5.1    Proposed Procedure
After having determined the domain of interest (e.g., the domain of shapes), one
first needs to acquire a data set of stimuli from this domain (e.g., ShapeNet [5]).
This data set should cover a wide variety of stimuli and it should be large enough
for applying machine learning algorithms. Using the whole data set with thou-
sands of stimuli in a psychological experiment is unfeasible in practice. Therefore,
a relatively small, but still sufficiently representative subset of these stimuli needs
to be selected for the elicitation of human similarity ratings.
    This subset of stimuli is then used in a psychological study where similarity
judgments by humans are obtained, using one of the techniques described in
Section 3. The choice of the data collection method usually depends on the type
of stimuli, the size of the data set and the aims of the study. Choosing the right
method is crucial for the quality of the resulting space [23].
    One can now apply MDS to the collected similarity judgments in order to
extract a spatial representation of the underlying domain. As stated in Section
3, one needs to select the optimal number of dimensions – either based on prior
knowledge or by manually optimizing the trade-off between high representational
accuracy and a low number of dimensions.
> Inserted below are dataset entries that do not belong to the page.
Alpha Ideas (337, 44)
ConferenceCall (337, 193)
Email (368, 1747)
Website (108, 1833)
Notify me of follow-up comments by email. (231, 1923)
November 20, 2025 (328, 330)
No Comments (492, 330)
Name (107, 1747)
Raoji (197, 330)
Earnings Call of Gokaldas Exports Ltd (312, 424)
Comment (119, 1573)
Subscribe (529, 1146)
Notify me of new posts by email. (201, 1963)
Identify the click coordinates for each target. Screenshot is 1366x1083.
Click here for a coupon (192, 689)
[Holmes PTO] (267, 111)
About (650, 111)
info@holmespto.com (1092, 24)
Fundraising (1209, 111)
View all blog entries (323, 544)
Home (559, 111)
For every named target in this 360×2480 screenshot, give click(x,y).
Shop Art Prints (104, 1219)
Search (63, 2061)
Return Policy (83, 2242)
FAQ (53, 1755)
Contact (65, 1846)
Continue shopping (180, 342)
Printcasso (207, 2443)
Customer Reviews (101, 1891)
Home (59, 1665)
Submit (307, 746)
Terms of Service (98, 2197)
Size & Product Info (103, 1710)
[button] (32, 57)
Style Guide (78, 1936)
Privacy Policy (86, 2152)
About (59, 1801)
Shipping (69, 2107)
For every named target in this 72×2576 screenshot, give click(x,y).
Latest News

From a machine learning perspective,
the stimulus-point mappings obtained from MDS can be interpreted as labeled
training instances: The stimulus is identified with the input vector and the point
in the MDS space is used as its label.
    Now an ANN can be trained to map from stimuli (e.g., images) to points in
the MDS space. As the number of stimulus-point pairs is quite low for a machine
learning problem, one needs to introduce an additional training objective (e.g.,
minimizing the reconstruction error on the full data set) to avoid overfitting and
to ensure that the network is able to generalize to unseen inputs.
    If training the ANN is successful, then it has learned a mapping from stimuli
to points in the conceptual space. While MDS only maps from a fixed set of
stimuli to points in the conceptual space, the ANN is expected to generalize this
mapping to previously unseen stimuli. Moreover, as psychologically derived data
was used to train the network, it can claim at least some psychological validity.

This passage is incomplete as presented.